— START OF The input —
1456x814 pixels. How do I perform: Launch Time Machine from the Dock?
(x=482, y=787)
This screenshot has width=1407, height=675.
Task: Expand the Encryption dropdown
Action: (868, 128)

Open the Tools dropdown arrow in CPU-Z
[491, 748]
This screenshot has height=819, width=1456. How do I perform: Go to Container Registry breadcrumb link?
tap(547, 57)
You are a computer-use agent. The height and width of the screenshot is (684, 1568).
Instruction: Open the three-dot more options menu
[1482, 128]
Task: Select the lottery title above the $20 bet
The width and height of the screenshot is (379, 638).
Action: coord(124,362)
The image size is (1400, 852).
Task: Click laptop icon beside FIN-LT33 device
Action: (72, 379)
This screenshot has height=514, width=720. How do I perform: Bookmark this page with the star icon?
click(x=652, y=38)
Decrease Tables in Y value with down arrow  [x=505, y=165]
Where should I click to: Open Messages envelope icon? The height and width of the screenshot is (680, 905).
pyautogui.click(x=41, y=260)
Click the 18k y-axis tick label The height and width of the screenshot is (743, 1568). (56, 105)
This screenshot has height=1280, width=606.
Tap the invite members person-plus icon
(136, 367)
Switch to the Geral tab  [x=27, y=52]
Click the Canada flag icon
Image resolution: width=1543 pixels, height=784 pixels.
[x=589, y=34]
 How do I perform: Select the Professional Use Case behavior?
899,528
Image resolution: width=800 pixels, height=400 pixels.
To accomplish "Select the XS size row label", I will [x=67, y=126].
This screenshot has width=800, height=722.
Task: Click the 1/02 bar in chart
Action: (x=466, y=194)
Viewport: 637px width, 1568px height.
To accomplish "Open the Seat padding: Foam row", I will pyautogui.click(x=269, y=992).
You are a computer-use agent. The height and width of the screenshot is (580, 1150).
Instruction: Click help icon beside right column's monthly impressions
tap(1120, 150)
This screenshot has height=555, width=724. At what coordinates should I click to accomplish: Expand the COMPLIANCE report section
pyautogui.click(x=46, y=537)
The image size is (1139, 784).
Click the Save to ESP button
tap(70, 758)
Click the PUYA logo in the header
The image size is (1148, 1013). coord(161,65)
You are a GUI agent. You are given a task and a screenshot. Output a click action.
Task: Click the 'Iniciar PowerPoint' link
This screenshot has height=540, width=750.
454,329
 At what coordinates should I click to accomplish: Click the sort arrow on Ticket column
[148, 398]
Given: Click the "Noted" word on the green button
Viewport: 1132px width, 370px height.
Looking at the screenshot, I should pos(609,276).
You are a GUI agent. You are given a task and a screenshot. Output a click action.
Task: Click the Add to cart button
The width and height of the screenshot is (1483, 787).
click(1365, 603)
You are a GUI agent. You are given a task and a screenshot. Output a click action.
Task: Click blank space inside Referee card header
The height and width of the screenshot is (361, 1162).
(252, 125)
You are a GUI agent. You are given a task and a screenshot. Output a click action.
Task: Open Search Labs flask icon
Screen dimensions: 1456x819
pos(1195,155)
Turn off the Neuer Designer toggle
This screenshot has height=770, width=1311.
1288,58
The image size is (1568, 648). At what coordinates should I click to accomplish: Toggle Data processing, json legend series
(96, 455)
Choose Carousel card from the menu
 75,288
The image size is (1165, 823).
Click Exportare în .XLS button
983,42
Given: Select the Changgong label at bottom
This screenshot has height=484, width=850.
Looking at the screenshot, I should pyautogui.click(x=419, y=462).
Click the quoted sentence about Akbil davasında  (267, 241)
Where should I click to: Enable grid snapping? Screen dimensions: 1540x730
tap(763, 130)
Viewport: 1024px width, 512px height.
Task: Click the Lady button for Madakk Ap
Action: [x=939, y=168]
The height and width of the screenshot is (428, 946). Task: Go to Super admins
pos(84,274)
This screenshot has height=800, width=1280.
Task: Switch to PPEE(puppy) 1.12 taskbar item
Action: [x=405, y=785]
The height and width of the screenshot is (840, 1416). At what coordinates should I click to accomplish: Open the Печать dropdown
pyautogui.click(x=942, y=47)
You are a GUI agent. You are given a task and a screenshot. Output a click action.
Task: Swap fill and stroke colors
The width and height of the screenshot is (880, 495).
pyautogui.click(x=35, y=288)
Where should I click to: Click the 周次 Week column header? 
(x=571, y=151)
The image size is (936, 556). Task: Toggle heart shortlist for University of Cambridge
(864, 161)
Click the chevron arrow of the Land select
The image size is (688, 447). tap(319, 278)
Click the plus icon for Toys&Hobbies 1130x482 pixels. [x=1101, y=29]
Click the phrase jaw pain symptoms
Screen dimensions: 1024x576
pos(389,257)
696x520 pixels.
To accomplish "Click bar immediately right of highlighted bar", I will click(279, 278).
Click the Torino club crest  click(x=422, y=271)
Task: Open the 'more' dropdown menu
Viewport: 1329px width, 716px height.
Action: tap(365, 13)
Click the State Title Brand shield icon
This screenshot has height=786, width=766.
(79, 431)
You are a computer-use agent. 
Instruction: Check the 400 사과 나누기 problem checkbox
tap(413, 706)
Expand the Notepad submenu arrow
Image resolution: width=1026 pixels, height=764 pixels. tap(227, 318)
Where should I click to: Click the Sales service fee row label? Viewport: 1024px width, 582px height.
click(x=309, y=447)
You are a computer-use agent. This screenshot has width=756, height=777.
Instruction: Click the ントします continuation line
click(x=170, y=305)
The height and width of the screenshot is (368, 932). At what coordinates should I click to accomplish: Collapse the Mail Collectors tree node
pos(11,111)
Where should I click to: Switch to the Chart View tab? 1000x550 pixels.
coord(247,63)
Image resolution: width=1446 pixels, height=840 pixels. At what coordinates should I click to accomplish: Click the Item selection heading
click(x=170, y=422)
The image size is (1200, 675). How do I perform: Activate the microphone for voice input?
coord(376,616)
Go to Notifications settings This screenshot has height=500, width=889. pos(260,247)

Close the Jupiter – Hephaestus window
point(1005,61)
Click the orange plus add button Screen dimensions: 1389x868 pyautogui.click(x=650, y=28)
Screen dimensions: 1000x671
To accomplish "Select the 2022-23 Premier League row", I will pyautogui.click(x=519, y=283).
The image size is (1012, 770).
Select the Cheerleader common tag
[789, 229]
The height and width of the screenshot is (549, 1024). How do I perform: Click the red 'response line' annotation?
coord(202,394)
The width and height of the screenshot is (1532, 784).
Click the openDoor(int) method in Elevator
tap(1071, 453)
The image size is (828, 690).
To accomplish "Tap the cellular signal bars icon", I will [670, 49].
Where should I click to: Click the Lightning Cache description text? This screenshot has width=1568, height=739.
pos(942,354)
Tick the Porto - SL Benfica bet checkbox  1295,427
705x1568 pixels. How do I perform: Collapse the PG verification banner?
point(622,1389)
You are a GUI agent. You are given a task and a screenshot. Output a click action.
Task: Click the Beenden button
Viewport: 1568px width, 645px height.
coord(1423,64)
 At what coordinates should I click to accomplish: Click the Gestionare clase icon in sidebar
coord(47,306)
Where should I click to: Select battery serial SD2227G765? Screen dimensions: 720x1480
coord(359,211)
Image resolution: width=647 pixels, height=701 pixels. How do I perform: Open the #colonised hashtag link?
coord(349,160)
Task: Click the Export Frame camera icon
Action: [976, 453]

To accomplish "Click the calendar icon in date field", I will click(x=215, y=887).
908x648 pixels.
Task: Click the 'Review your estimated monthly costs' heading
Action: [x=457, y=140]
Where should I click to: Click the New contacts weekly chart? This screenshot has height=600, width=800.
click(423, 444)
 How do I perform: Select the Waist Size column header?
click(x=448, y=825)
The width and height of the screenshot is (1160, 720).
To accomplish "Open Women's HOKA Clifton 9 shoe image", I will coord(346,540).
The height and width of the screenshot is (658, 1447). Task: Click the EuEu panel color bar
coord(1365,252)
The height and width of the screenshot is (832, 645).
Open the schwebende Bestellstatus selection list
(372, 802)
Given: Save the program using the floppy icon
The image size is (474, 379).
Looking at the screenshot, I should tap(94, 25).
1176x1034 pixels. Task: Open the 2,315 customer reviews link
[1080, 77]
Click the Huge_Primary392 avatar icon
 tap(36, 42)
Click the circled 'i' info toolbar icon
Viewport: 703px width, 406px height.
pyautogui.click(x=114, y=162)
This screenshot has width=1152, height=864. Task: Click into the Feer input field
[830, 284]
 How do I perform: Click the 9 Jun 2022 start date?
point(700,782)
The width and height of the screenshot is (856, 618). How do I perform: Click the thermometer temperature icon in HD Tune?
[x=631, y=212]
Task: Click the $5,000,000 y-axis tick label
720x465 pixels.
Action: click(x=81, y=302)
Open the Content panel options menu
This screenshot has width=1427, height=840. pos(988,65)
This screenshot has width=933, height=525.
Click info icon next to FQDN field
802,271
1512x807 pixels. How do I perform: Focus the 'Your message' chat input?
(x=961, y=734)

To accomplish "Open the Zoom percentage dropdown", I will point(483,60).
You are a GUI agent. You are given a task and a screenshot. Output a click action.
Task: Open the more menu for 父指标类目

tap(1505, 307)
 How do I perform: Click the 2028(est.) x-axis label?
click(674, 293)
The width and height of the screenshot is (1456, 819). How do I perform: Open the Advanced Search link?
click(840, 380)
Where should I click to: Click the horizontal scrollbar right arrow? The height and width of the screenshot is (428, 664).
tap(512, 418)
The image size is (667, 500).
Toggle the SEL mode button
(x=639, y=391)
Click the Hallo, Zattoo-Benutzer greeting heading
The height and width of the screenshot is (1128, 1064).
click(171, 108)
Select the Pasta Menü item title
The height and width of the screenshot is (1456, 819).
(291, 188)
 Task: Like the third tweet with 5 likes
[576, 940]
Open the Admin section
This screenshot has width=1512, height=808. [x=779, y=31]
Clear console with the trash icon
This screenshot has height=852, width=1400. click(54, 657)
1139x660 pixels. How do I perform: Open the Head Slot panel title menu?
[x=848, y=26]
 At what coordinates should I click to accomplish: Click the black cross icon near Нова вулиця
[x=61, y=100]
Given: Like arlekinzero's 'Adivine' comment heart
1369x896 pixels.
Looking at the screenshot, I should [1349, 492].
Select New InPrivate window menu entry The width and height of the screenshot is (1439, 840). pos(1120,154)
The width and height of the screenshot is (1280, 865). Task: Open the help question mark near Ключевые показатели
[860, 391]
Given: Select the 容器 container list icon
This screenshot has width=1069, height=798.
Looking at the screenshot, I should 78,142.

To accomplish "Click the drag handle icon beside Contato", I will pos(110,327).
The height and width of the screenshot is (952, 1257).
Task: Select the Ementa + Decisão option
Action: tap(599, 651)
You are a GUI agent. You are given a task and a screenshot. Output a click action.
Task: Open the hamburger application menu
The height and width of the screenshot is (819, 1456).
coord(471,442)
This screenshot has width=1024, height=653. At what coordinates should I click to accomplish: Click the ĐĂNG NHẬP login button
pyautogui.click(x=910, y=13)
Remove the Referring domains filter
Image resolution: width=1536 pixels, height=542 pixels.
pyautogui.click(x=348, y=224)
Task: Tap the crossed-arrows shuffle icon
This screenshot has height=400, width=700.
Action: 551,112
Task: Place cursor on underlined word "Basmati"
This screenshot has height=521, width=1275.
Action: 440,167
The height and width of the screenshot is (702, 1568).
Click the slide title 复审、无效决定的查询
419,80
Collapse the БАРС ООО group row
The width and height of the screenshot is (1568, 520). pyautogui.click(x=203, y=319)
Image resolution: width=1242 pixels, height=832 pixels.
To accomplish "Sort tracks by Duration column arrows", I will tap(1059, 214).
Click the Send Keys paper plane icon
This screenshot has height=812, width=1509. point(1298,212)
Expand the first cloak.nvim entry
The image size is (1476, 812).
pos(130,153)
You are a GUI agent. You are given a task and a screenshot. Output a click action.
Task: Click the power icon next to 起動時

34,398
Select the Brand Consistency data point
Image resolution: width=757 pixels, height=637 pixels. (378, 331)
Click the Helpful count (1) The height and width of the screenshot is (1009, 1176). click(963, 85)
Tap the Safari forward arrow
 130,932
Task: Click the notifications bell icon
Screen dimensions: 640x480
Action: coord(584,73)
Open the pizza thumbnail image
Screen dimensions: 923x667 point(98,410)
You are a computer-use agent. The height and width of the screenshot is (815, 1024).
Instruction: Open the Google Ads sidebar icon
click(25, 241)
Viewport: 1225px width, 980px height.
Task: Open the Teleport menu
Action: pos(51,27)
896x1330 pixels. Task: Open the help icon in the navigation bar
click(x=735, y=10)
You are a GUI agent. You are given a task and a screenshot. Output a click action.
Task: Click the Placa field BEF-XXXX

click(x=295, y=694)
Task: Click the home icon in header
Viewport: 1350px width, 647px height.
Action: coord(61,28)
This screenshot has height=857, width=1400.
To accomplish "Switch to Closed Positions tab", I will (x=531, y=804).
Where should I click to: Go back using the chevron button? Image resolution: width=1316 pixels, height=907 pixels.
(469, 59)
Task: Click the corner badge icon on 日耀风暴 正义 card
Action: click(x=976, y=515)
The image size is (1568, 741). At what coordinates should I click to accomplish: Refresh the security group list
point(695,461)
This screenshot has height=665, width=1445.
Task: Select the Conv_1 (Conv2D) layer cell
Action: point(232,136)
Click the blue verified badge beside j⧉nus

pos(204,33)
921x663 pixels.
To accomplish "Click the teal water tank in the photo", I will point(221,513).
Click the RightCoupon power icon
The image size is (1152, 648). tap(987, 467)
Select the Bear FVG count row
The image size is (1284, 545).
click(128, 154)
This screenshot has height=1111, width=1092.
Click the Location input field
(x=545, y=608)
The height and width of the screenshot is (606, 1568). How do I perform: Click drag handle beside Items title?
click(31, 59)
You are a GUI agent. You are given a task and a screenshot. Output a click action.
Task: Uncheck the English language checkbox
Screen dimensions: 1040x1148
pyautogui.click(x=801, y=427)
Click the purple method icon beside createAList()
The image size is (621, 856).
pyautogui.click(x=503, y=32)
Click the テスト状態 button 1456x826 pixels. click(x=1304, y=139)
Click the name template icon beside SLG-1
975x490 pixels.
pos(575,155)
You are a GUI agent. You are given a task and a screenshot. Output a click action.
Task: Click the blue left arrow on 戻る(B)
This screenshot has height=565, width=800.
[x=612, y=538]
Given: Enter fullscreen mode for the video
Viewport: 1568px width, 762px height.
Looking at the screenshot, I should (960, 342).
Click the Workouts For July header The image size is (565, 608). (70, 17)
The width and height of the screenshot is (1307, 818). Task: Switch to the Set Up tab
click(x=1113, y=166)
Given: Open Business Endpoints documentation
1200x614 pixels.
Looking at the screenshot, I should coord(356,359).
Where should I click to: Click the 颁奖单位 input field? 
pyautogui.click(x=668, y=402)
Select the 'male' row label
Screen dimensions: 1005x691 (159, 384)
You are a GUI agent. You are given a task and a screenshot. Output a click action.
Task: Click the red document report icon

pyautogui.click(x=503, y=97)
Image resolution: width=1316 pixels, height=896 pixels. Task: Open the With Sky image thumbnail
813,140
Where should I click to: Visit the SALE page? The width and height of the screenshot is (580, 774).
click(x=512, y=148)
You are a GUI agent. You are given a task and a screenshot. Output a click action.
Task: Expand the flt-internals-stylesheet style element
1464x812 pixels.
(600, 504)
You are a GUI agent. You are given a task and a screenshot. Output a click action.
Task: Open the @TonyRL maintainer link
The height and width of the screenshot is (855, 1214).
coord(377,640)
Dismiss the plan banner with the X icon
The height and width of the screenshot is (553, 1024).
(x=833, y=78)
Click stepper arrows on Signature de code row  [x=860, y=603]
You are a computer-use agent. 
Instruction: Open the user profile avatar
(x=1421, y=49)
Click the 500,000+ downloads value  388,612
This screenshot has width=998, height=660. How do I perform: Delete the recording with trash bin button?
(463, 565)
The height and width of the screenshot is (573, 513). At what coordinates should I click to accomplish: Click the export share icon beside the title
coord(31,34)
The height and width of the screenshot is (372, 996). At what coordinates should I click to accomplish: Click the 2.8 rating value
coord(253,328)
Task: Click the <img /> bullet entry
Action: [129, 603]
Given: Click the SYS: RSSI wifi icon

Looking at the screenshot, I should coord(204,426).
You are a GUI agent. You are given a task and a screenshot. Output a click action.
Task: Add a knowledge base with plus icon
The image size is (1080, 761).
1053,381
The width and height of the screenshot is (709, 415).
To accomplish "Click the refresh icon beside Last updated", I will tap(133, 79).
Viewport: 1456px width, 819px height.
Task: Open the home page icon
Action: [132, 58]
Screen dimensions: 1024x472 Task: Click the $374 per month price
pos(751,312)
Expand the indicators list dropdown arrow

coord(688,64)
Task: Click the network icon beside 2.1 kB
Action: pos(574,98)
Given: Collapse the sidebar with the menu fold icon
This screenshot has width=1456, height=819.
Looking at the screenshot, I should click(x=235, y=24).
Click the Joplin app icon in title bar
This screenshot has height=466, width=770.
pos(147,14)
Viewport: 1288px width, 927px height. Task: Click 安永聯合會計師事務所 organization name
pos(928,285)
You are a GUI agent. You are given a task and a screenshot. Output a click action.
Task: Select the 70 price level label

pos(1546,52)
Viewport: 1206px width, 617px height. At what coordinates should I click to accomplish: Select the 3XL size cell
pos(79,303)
— END OF The input —
» **What to do**: Write out the data above word for word, from the line containing "Go to Notifications" through the line containing "will pyautogui.click(x=519, y=283).", including both of those lines.

» **Response**:
Go to Notifications settings This screenshot has height=500, width=889. pos(260,247)

Close the Jupiter – Hephaestus window
point(1005,61)
Click the orange plus add button Screen dimensions: 1389x868 pyautogui.click(x=650, y=28)
Screen dimensions: 1000x671
To accomplish "Select the 2022-23 Premier League row", I will pyautogui.click(x=519, y=283).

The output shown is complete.